Publication Abstract

Bridging Decision-making Process and Environmental Needs in Corridor Planning (DOI: 10.1108/14777830910990744)

Nobrega, R. A. A., O'Hara C., Sadasivuni, R., & Dumas, J. (2009). Bridging Decision-making Process and Environmental Needs in Corridor Planning (DOI: 10.1108/14777830910990744). Management of Environmental Quality International Journal (ISSN: 1477-7835). Hambug, Germany: Emerald Group Publishing Limited. 20(6), 16 pages.
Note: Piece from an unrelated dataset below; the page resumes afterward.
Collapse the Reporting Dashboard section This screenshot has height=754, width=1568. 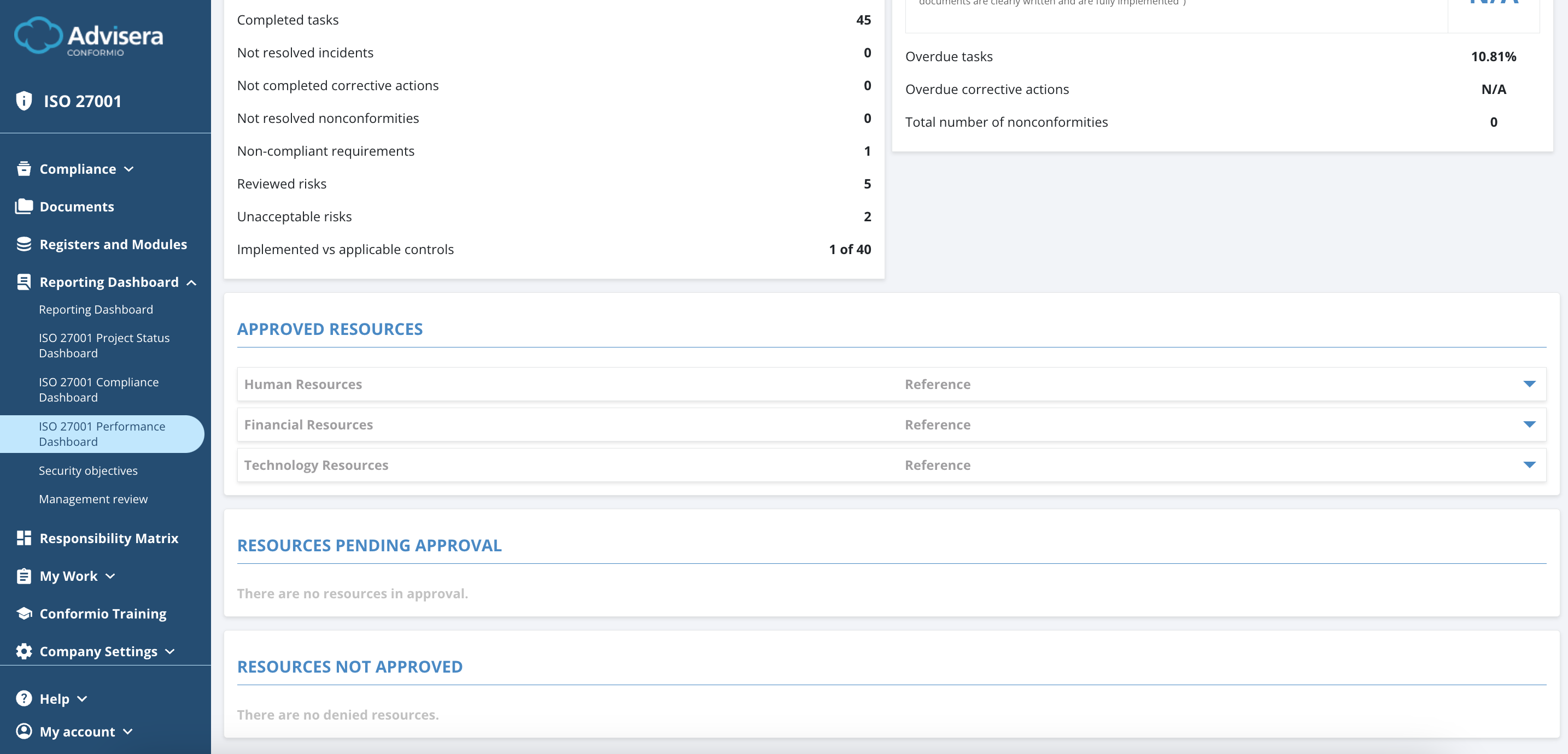point(192,282)
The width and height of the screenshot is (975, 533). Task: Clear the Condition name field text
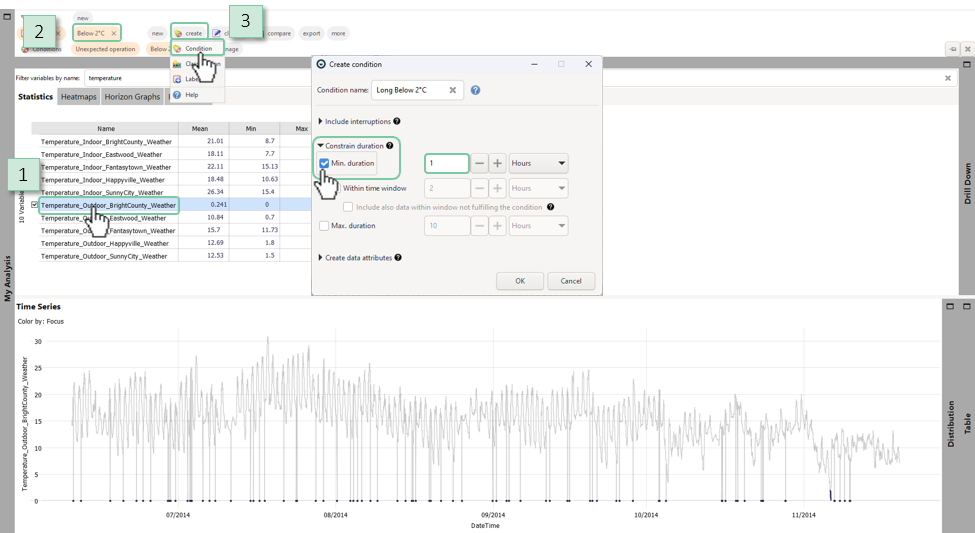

Purpose – The aim of this paper is to clarify the spatial multi-criteria workflow for stakeholders and decision makers, for which feedback rankings are vital to the success of the transportation planning. Design/methodology/approach – The experimental approach was designed to integrate in a novel fashion both analytical hierarchy process (AHP) and multi-criteria decision making (MCDM) within a geospatial information system (GIS) framework to deliver visual and objective tabular results useful to estimate environmental costs of the alignments generated. The method enables ranking, prioritization, selection, and refinement of preferred alternatives. The Interstate-269, the newly planned bypass of Memphis-TN, for which a recent environmental impact study (EIS) was completed, was selected as the experiment test-bed. Findings – The results indicate that the approach can automate the delivery of feasible alignments that closely approximate those generated by traditional approaches. Furthermore, via integration of local planning and ancillary spatial data, the method provided alignment results that avoided areas where local opposition was noted in the EIS. This enhanced method based on remote sensing and spatial information technologies delivers low or high-predicted environmental costs per feature criteria and cumulative predicted costs while preserving local values and plans. Practical implications – The method is highly transferable and limited solely by the availability of sources of geospatial data and coordination with stakeholders. The approach was implemented to derive results similar to traditional approaches with benefits in time, costs, and quality of solutions. Originality/value – A novel adaptation of MCDM and AHD within a spatial decision-making framework is presented. The paper suggests a clarification of multi-criteria workflow to design and select least-environmental-cost corridors. The case study application provides a starting point to develop practical tools that delivers environmental benefits through a collaborative process capturing stakeholder values and decision maker opinions.